====== Records to process

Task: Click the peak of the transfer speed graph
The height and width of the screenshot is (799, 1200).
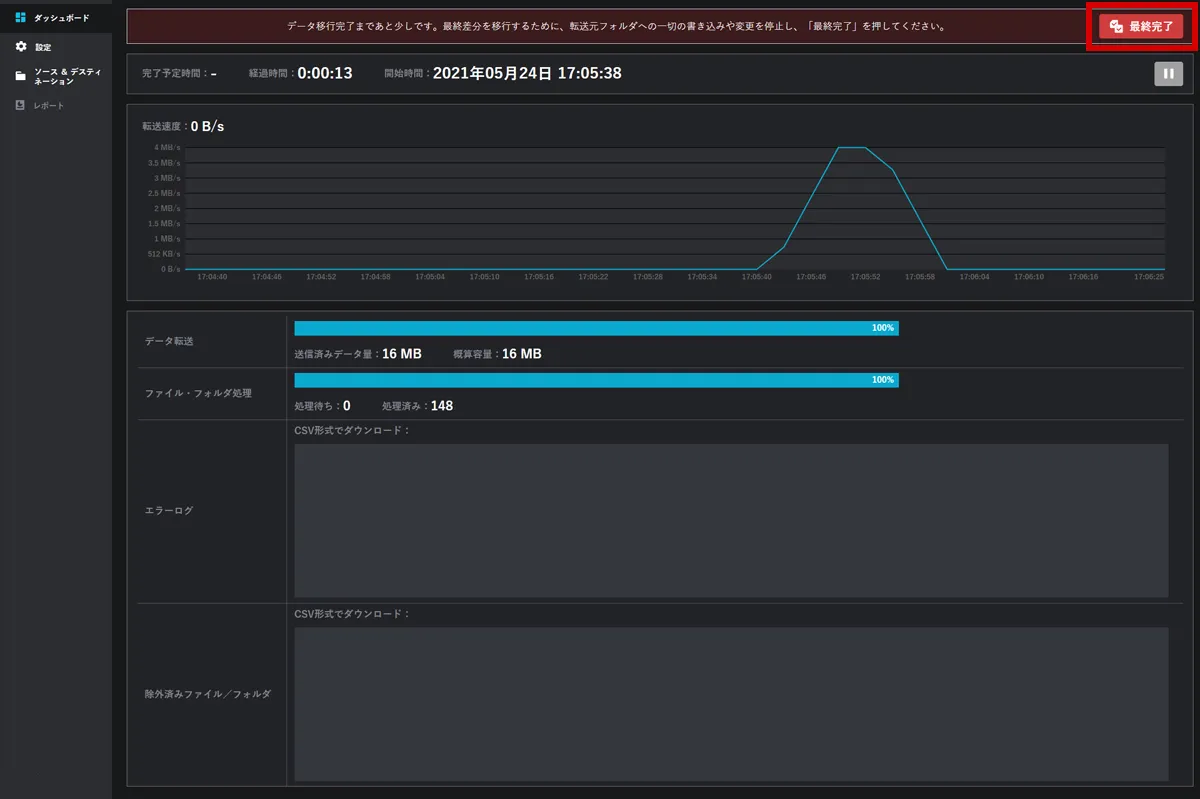Action: (851, 148)
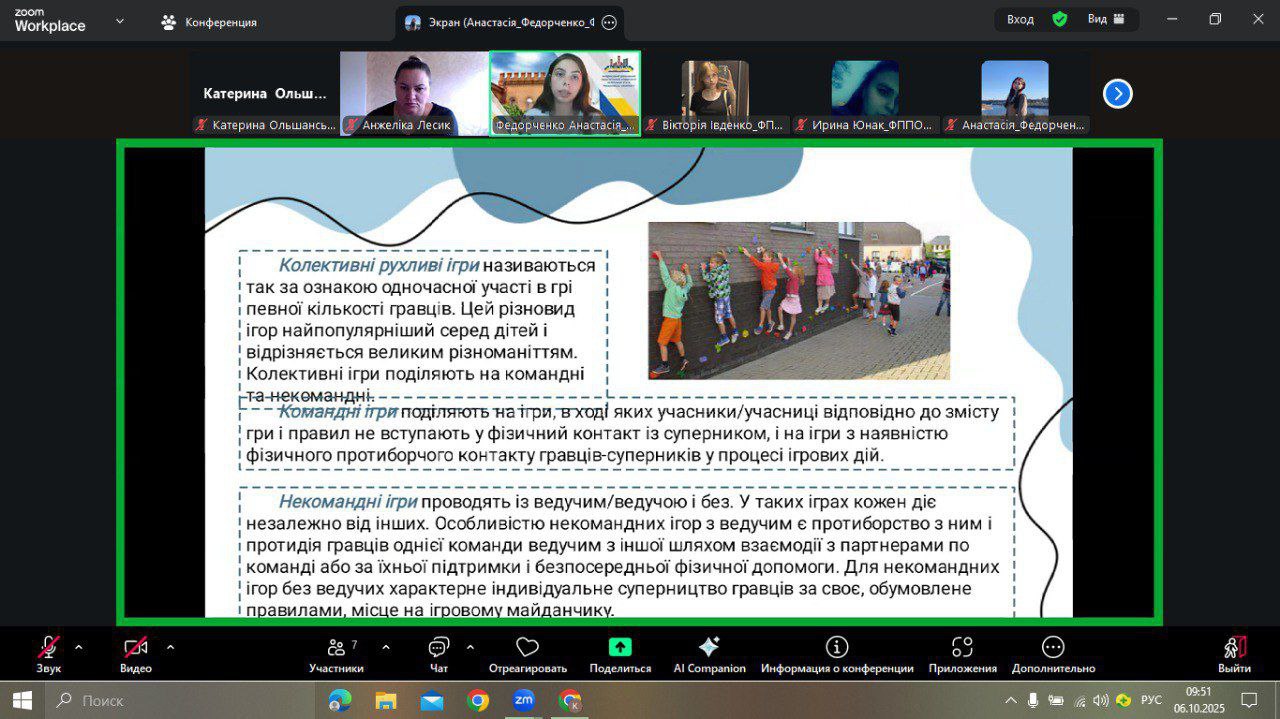Select the Экран shared screen tab
Screen dimensions: 1280x719
pyautogui.click(x=500, y=22)
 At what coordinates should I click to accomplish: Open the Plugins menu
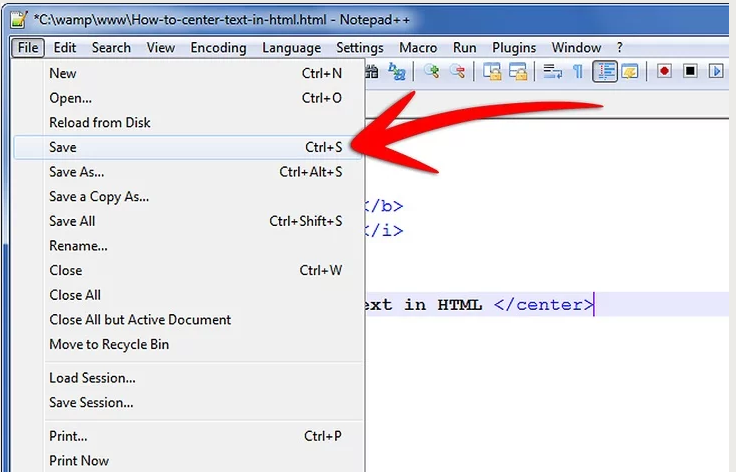[x=514, y=47]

============

Problem details - Everything in the listing, except its images, should be set down exactly.

Answer area -
Task: Click the peak of the transfer speed graph
The height and width of the screenshot is (799, 1200).
Action: (851, 148)
Select the Экран shared screen tab
Screen dimensions: 1280x719
pyautogui.click(x=500, y=22)
 At what coordinates should I click to accomplish: Open the Plugins menu
[x=514, y=47]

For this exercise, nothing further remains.